Texto —
Daí, afirma Constant, “conclui-se que devemos ser bem mais apegados que os antigos à nossa independência individual. Pois os antigos, quando sacrificavam essa independência aos direitos políticos, sacrificavam menos para obter mais; enquanto que, fazendo o mesmo sacrifício, nós daríamos mais para obter menos. O objetivo dos antigos era a partilha do poder social entre todos os cidadãos de uma mesma pátria. Era isso o que eles denominavam liberdade. O objetivo dos modernos é a segurança dos privilégios privados; e eles chamam liberdade as garantias concedidas pelas instituições a esses privilégios”.

Para Berlin, essa distinção entre liberdades se dá entre uma que é positiva e outra que é negativa. A liberdade positiva é aquela em que o indivíduo almeja ser seu próprio amo e senhor e, assim, necessita ser parte do soberano (como defendia Rousseau). Essa é a liberdade dos povos antigos de Constant. A liberdade negativa é aquela em que o indivíduo está livre (ou sob o mínimo) de restrições externas, da intervenção do soberano; a liberdade dos povos modernos do filósofo francês.

Linhas fornecidas —

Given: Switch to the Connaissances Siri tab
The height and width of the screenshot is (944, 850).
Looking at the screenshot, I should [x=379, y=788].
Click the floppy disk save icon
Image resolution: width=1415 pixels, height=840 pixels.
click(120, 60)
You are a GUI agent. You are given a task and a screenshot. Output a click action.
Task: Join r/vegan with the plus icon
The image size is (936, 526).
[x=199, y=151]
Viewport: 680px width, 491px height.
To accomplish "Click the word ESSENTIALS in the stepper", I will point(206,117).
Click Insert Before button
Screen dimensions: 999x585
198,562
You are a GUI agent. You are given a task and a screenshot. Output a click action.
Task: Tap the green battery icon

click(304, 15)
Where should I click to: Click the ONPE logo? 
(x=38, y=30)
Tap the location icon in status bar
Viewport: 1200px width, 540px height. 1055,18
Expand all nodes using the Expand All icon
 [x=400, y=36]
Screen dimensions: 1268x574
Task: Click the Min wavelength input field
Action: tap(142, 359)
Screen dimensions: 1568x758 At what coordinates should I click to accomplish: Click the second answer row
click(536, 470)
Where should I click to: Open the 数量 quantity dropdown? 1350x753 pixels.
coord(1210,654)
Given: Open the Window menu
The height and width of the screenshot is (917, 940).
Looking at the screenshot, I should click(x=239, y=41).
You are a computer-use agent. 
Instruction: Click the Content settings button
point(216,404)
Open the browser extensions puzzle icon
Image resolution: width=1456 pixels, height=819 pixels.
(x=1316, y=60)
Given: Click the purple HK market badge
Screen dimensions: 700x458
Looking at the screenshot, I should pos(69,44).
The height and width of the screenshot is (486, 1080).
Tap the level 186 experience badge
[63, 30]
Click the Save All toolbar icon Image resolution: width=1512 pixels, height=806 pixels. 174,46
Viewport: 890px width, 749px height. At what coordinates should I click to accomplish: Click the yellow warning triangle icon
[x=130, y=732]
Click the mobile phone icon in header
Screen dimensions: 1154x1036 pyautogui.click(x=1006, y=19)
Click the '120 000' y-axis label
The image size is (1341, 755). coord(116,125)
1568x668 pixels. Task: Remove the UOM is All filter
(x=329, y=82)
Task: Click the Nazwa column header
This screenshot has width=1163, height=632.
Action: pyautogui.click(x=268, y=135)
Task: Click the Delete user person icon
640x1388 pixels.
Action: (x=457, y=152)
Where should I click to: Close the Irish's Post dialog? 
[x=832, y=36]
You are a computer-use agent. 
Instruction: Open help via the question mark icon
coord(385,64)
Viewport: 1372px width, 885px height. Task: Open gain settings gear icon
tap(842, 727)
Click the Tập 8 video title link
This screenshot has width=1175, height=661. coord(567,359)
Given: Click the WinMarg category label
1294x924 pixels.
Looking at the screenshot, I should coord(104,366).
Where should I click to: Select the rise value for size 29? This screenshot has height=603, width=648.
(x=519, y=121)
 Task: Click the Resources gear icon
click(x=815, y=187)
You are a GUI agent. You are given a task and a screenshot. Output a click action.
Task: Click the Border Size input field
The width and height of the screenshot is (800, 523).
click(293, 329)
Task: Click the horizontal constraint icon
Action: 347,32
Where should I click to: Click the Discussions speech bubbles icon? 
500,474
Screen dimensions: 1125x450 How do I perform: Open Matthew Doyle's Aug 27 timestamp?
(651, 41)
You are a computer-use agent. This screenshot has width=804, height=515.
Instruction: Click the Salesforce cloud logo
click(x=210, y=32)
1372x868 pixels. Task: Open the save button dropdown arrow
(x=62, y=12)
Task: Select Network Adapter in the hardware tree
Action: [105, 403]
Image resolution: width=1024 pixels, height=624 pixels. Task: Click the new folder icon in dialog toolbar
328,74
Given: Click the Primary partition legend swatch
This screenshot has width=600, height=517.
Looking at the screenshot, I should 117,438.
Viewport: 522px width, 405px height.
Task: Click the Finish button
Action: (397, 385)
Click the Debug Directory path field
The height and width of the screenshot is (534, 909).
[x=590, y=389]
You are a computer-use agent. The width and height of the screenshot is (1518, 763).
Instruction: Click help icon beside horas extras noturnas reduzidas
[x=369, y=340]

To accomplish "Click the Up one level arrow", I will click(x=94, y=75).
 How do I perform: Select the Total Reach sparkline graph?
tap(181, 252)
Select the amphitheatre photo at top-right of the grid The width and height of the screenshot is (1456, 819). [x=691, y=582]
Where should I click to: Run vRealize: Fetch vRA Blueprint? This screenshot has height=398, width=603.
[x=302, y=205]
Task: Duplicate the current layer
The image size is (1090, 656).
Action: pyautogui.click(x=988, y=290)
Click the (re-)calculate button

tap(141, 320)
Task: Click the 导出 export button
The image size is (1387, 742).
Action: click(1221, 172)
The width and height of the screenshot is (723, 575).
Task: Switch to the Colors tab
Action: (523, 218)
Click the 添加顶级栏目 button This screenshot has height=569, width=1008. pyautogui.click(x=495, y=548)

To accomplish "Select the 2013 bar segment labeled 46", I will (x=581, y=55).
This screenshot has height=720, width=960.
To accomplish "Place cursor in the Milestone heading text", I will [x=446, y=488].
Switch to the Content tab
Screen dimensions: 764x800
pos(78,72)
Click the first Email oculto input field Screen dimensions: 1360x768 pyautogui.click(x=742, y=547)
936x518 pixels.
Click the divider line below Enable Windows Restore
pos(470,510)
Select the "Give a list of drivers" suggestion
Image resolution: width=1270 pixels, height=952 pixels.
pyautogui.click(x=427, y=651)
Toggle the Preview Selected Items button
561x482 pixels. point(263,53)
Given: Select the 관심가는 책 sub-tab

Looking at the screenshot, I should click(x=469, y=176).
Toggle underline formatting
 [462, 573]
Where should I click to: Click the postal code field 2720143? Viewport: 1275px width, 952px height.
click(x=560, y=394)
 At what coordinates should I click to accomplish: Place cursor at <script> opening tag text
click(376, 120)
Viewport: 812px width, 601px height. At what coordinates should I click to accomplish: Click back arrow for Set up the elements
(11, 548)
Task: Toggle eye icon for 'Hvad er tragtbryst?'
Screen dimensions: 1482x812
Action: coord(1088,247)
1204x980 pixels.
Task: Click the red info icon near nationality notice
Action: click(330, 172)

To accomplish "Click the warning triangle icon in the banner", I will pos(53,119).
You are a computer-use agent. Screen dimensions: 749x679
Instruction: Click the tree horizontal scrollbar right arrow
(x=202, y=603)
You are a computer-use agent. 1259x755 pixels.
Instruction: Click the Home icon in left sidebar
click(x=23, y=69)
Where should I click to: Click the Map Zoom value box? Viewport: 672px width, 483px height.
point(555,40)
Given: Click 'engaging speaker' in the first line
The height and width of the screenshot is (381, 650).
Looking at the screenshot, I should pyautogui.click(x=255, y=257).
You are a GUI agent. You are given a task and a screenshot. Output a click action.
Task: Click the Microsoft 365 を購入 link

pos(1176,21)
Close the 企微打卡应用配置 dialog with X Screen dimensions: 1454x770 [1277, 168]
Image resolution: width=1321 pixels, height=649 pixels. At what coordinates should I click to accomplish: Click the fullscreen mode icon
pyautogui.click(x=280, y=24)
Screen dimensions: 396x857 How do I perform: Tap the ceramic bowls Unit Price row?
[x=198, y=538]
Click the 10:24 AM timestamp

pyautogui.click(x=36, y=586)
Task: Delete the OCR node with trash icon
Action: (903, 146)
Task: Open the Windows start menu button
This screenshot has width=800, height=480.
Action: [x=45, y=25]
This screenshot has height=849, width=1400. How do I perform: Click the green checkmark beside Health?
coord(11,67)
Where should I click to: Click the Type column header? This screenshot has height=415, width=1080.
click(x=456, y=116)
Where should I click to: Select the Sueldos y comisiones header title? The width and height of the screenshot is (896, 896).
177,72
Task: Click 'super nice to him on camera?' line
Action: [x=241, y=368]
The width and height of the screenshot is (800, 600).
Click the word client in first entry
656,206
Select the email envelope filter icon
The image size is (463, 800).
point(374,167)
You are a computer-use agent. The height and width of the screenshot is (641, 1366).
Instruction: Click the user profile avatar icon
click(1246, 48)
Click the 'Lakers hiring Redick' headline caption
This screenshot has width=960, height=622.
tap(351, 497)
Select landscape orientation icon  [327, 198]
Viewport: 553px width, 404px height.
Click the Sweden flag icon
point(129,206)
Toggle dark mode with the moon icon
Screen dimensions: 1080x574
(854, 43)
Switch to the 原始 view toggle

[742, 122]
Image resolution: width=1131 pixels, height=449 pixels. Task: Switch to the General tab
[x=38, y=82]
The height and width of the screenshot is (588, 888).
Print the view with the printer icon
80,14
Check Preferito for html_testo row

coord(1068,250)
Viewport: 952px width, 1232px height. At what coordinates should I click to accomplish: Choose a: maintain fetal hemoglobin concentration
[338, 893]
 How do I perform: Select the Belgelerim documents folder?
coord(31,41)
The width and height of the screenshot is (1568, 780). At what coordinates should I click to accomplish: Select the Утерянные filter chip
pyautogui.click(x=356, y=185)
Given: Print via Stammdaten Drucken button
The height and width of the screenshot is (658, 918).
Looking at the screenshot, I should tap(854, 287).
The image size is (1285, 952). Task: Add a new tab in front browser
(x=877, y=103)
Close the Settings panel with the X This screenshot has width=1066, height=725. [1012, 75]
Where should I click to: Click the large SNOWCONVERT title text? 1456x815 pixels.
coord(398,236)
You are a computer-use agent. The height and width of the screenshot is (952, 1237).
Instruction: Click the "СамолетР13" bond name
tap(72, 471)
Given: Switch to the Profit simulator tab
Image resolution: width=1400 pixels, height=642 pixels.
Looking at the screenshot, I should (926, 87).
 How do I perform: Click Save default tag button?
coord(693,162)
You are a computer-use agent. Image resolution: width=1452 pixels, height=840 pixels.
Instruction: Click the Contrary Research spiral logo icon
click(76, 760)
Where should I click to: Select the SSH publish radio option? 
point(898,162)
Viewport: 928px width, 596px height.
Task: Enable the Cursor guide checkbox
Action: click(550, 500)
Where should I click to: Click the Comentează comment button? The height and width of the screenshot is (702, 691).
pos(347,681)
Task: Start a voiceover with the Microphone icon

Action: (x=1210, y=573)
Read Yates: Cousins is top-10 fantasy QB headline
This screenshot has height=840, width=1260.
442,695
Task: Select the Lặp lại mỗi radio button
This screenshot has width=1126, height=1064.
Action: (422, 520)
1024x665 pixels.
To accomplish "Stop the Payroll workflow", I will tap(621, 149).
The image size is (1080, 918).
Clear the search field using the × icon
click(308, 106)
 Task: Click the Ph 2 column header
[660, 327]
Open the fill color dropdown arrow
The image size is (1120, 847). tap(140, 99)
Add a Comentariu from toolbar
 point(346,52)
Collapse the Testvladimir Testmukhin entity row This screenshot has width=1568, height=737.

Detalhes da tarefa — Reescreva o trecho do texto sobre as duas liberdades de "Para Berlin, essa" a "do filósofo francês.", trocando "soberano" por "Estado". As linhas não têm nenhum papel nisto.

Solução do exercício —
Para Berlin, essa distinção entre liberdades se dá entre uma que é positiva e outra que é negativa. A liberdade positiva é aquela em que o indivíduo almeja ser seu próprio amo e senhor e, assim, necessita ser parte do Estado (como defendia Rousseau). Essa é a liberdade dos povos antigos de Constant. A liberdade negativa é aquela em que o indivíduo está livre (ou sob o mínimo) de restrições externas, da intervenção do Estado; a liberdade dos povos modernos do filósofo francês.